What is expected:
Could you reproduce, word for word, the lines of the entries below, starting at the line that contains "Given: Go to next date range arrow" and ending at the line that contains "point(822,29)"?

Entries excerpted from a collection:

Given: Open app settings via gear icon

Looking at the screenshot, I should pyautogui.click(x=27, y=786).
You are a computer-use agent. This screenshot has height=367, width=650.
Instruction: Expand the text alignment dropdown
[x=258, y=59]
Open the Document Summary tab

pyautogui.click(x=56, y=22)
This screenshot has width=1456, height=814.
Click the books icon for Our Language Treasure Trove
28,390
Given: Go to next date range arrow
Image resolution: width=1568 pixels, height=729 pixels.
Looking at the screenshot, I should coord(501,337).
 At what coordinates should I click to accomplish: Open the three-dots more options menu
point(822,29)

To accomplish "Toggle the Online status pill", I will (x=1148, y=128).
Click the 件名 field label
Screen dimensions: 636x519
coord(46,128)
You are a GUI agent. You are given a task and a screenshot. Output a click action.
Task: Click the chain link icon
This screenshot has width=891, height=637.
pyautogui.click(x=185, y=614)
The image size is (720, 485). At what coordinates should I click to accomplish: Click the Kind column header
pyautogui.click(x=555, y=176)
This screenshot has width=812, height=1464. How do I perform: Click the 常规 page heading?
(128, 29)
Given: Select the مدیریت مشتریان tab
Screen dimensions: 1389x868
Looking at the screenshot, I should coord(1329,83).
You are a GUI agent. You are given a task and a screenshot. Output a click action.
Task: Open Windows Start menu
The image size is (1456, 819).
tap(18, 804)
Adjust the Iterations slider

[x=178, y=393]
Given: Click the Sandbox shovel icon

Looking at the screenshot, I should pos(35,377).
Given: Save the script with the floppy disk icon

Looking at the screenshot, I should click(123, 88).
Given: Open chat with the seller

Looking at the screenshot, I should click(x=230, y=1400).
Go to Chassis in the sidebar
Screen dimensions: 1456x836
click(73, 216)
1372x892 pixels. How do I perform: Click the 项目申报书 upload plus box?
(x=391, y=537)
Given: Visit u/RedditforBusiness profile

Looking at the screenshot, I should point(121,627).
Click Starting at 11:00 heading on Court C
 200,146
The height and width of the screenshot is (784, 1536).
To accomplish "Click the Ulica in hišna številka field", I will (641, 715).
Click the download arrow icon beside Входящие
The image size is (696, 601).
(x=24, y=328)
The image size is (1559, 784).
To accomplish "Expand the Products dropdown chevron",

Final answer:
Given: Go to next date range arrow
Image resolution: width=1568 pixels, height=729 pixels.
Looking at the screenshot, I should coord(501,337).
 At what coordinates should I click to accomplish: Open the three-dots more options menu
point(822,29)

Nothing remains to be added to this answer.